You win if the original array of duplicate objects was so long or so duplicated that replacing it with references into the pool is a worthwhile reduction. The objectSize/indexSize ratio also plays some role.

The entire English dictionary (being very generous on what a "word" is) is around 4MB - nothing nowadays.

Not to mention of course that your computer probably already has 50 copies of it somewhere if you really don't want to bundle it

The vast majority of text objects anybody generates won't exceed 4MB though. 4MB is 4 million ascii/utf8 characters, if we assume a typical word in English is 4 characters for simplicity, that's 1 million words without spaces. A quick Google search for "Novel that is 1 million words" yields the fact that this is twice the word count of Lord of the Ring and the word count of the first 3 A Song of Ice and Fire (Game of Thrones) books. Accounting for whitespace, longer common words, and inefficient encoding schemes would bring that overestimate down to, what, 150K words? a 300-page or 600-page book (depending on the spacing) according to Google, still massive.

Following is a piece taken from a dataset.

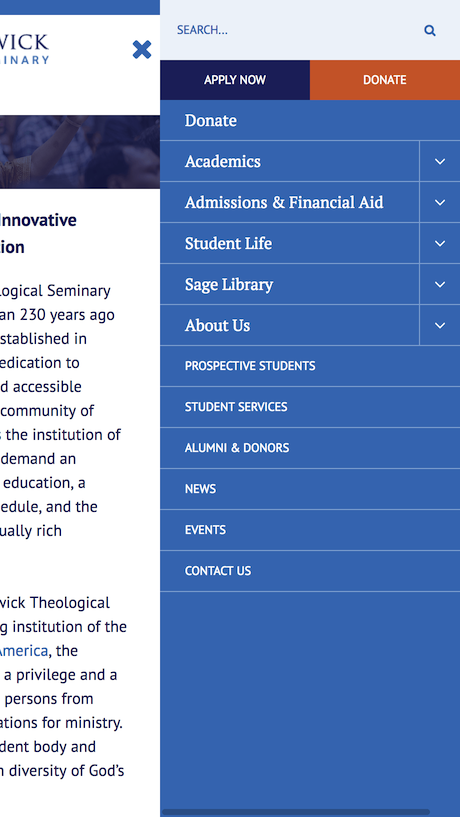Viewport: 460px width, 817px height.
Task: Click the Apply Now button
Action: 235,80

I see it only working where there's massive pooling, like you say. An OS or a tool provides a known dictionary service and you call into it with a text string and get back an array of indices that you can then decode with another call. That amortizes the dictionary cost among all possible uses of the service, which is a lot if it's a standard well-known service. Another scenario is perhaps in a database\cloud storage\social media, any single text object might be small but the total text they store overall is massive.

Except that the corpus doesn't need to be stored as part of the compressed message, and can be considered part of the compression algorithm. It increases the size of the decoder by ~4MB, but doesn't increase the size of each message.
The autocorrect method also uses a dictionary, and then some.